A MP prevê multas mais elevadas para contratantes que descumprirem o piso do frete, que podem variar de R$ 1 milhão a R$ 10 milhões por operação. Além disso, existe a possibilidade de proibição de contratar novos fretes.
Para a CNI, a medida "vai na contramão do desenvolvimento, da competitividade e da inserção do Brasil nas cadeias globais de valor". "O novo modelo para punir embarcadores e transportadores pelo descumprimento da Política Nacional de Pisos Mínimos do Transporte Rodoviário de Cargas é inapropriado ao reforçar tabelamento do frete e, em contexto de crise, pune ainda mais empresas brasileiras", diz a entidade em nota.
"No Brasil, o transporte de cargas é majoritariamente rodoviário e cerca de 80% de toda a demanda de diesel está concentrada nesse modal. Como o combustível representa entre 30% e 40% dos custos logísticos, aumentos abruptos encarecem o frete, elevam o custo dos insumos produtivos e, por consequência, os preços finais ao consumidor. A indústria está bastante preocupada com mais uma medida que tende a agravar a crise do setor", afirma o diretor de Relações Institucionais da CNI, Roberto Muniz.

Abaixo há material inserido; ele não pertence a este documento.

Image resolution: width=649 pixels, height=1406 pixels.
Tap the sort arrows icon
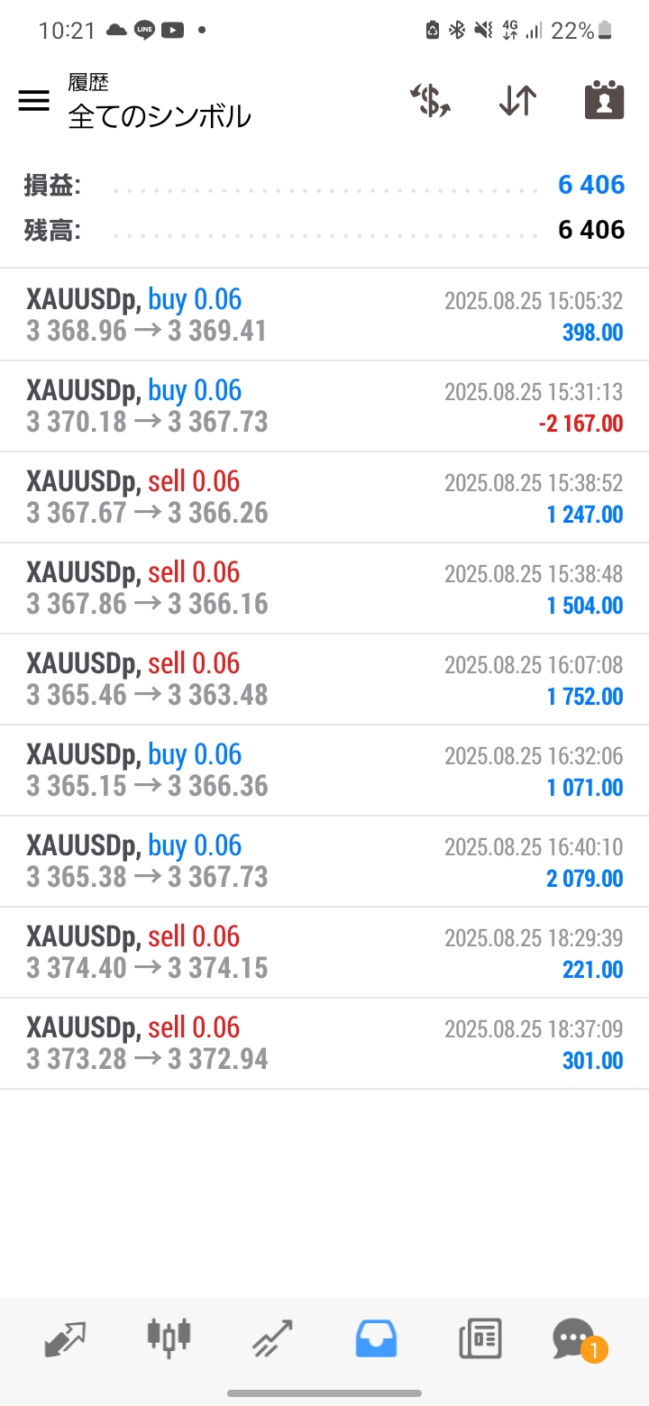pos(517,101)
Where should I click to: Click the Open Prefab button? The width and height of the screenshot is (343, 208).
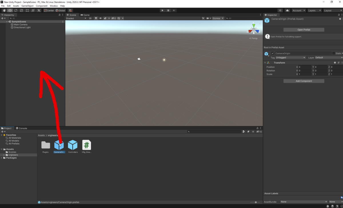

A CNI destaca ainda que, apesar das medidas emergenciais anunciadas pelo governo com objetivo de mitigar os impactos sobre preço dos combustíveis, os efeitos esperados ainda não foram percebidos integralmente nos postos de revendas.
"Como o novo modelo sancionador se apoia na metodologia do tabelamento em vigor - considerada frágil e pouco aderente à realidade das operações das empresas -, a CNI avalia que as sanções deveriam ser condicionadas à prévia revisão metodológica, com devida parametrização do tabelamento do frete. A instituição defende que esse processo seja conduzido com critérios técnicos e transparentes, ampla participação da sociedade civil organizada e pleno reconhecimento da competência regulatória da ANTT, de modo a evitar prejuízos."